The directors of Centro Properties didnt have to look far to identify someone with the unique experiences and skills to lead the group through what will be an extraordinarily complex and delicate restructuring if it is to extricate itself from the clutches of its bankers. He was sitting amongst them (see Centro appoints new chief executive, January 5).
What Centro needed was someone with an unusual blend of property, investment banking and finance skills. Robert Tsenin, who joined a renewed Centro board in the middle of last year, has all those attributes on his CV.
The new Centro chief executive is a former managing director of Goldman Sachs in Australia, a former finance director of Lend Lease and has had a variety of non-executive directorships. One that could be particularly relevant to the challenges he will face was his role on the board of the International Distressed Debt Fund.
While his property experience will be important, the more useful experiences in the near term will be the roles he has had in deal-making and finance.
The Centro group is, apart from being debt-laden and having a $1.5 billion hole where its shareholder funds would conventionally be, remarkably complex. Its affairs, and ownership of its vast property portfolios in Australia and the US, are commingled with those of Centro Retail and a host of syndicates. Centro Properties acted as a central treasury, manager, service centre and co-investor with other group entities (see Centro's dollar bounce, October 15, 2009).
The current Centro chief executive, Glenn Rufrano, achieved something of a miracle in keeping the group out of administration and convincing its bank lenders to accept a moratorium and partial debt-for-equity swap that wiped out most of the other security holders.
He was aided by the fact that the Australian retail property portfolio has proved itself remarkably resilient and the US portfolio has held up reasonably well in the distressed circumstances in that market.
The next phase in the reconstruction of the Centro group will be to disentangle and simplify its affairs, separating it from Centro Retail and probably extricating itself from the US. At board and management level the distancing of the two Centros has already occurred, while some of the derivative arrangements between them have been closed out or reduced.
Centro recently appointed advisers JP Morgan and Moelis & Company to help develop a restructuring plan.

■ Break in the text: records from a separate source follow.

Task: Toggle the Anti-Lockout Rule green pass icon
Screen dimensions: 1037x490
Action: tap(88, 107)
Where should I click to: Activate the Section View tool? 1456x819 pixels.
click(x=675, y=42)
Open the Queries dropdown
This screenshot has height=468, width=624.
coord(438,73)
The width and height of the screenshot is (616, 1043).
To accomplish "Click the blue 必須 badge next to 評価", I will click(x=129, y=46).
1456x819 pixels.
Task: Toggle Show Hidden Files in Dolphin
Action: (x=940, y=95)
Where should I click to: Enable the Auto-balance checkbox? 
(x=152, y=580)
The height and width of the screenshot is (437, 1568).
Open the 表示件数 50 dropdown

Centro Retail appointed UBS as its adviser.
Given the deficiency in security holders funds and the best part of $5 billion of debt, plus the scale of the banks equity holdings, the already very complicated restructuring will almost inevitably also have to involve a massive recapitalisation.
There will be no quick or simple path to normalcy for Centro, although the quality of the underlying property portfolios and the cash flows they generate at least provides a foundation to build on.